Within this material, how many lines have the string "agent" in them? The answer is a number, with nothing added.

::::::::::

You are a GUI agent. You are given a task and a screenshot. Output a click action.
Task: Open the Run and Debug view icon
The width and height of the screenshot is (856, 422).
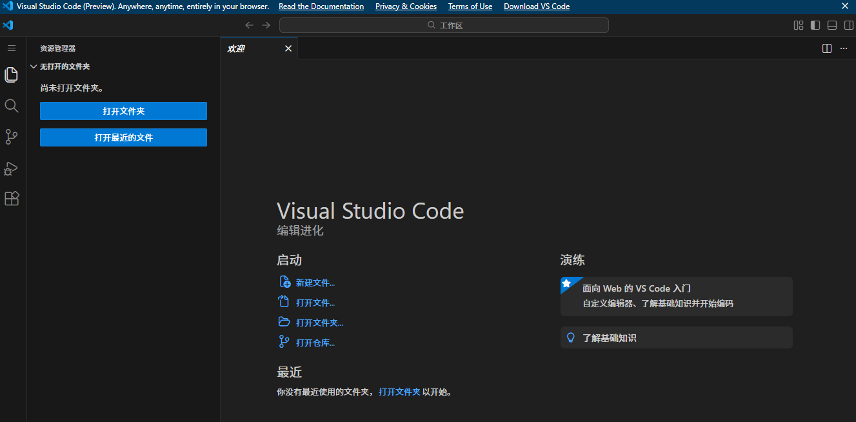pyautogui.click(x=11, y=168)
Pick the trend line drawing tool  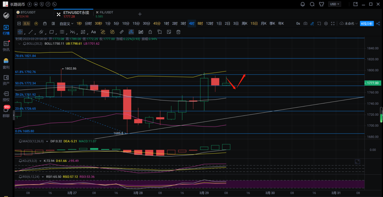[31, 32]
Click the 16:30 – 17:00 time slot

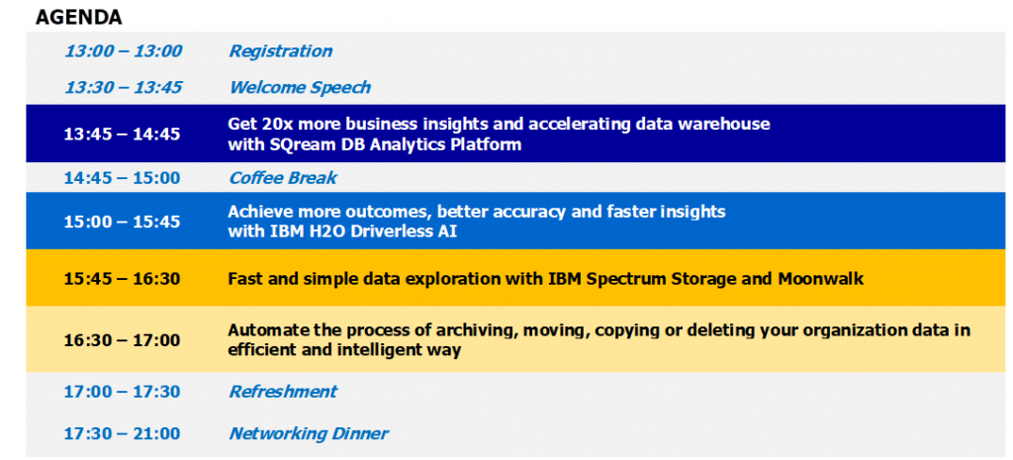coord(122,340)
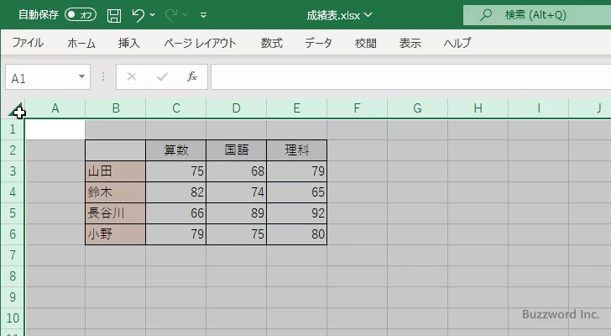Open the ファイル menu
The image size is (611, 336).
28,44
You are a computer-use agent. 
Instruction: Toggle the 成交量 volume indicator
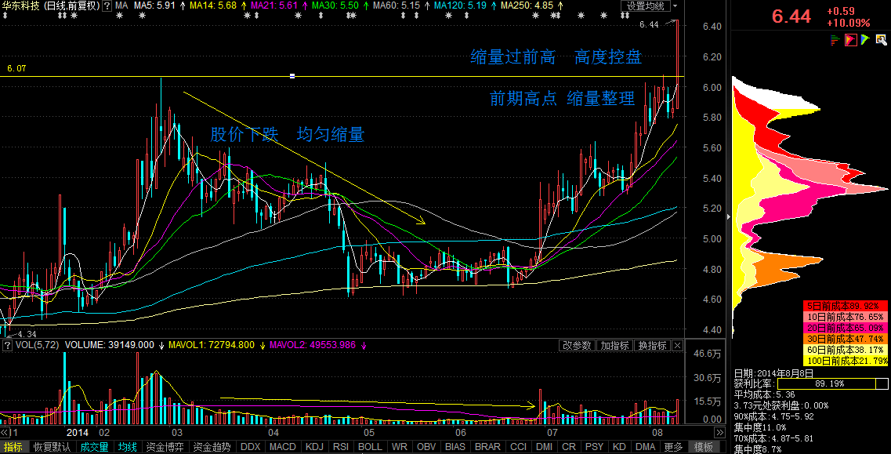coord(94,447)
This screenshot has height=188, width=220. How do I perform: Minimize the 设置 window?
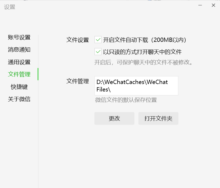pos(200,5)
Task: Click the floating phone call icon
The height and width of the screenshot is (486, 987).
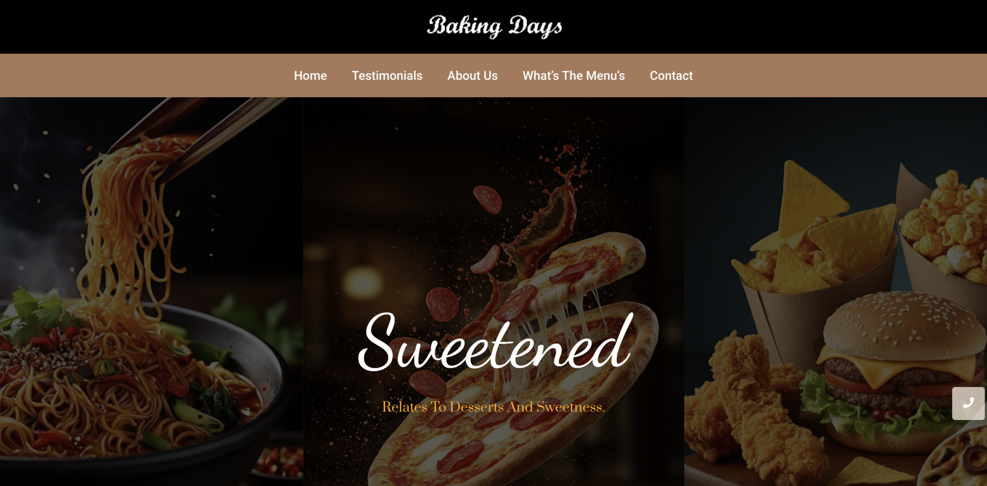Action: (x=968, y=403)

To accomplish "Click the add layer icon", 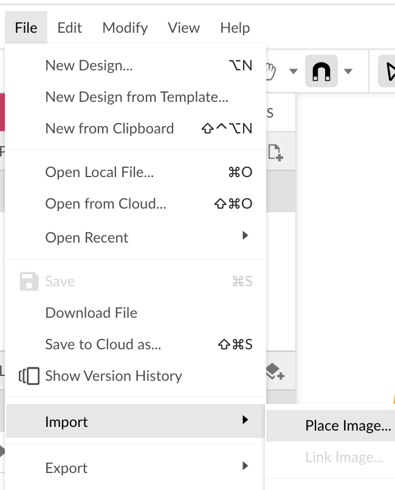I will [275, 372].
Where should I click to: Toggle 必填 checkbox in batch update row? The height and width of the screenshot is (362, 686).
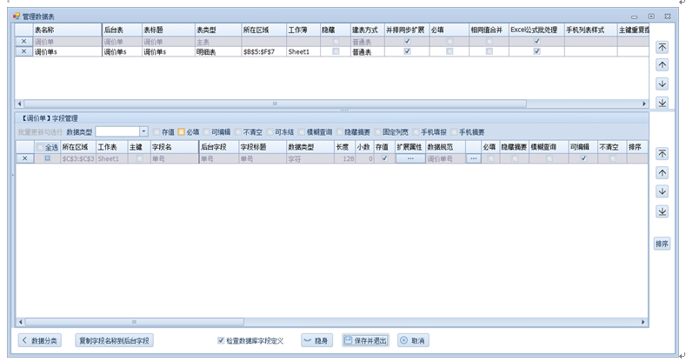tap(182, 131)
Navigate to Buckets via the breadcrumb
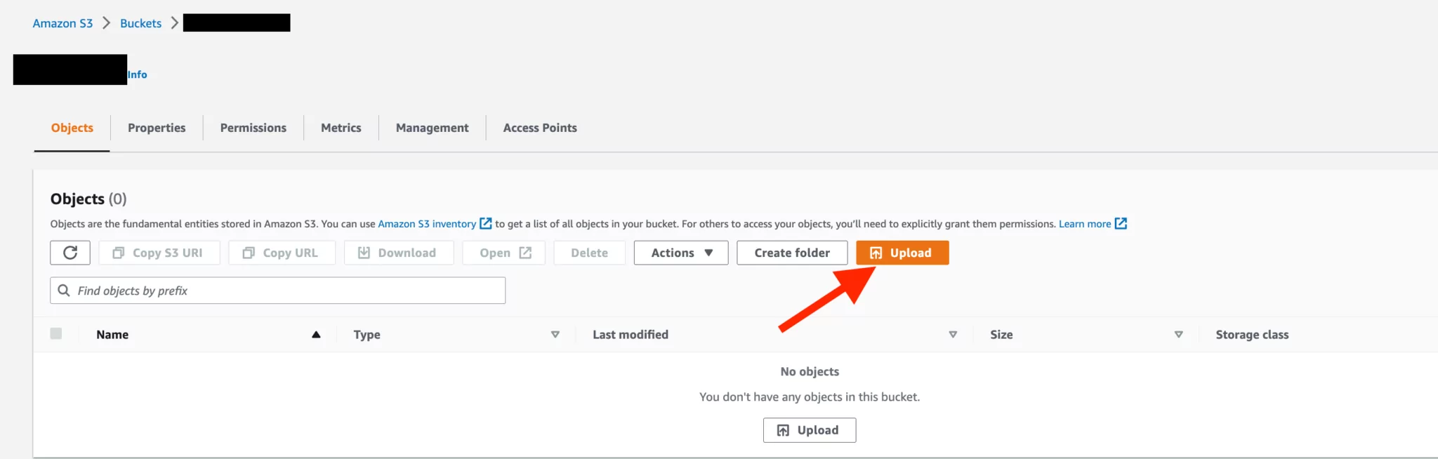The image size is (1438, 459). (x=140, y=22)

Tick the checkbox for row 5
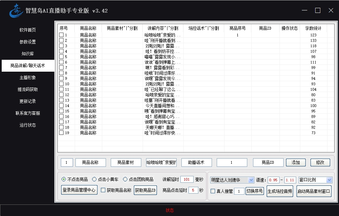tap(61, 57)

::::::::::

Response area -> 2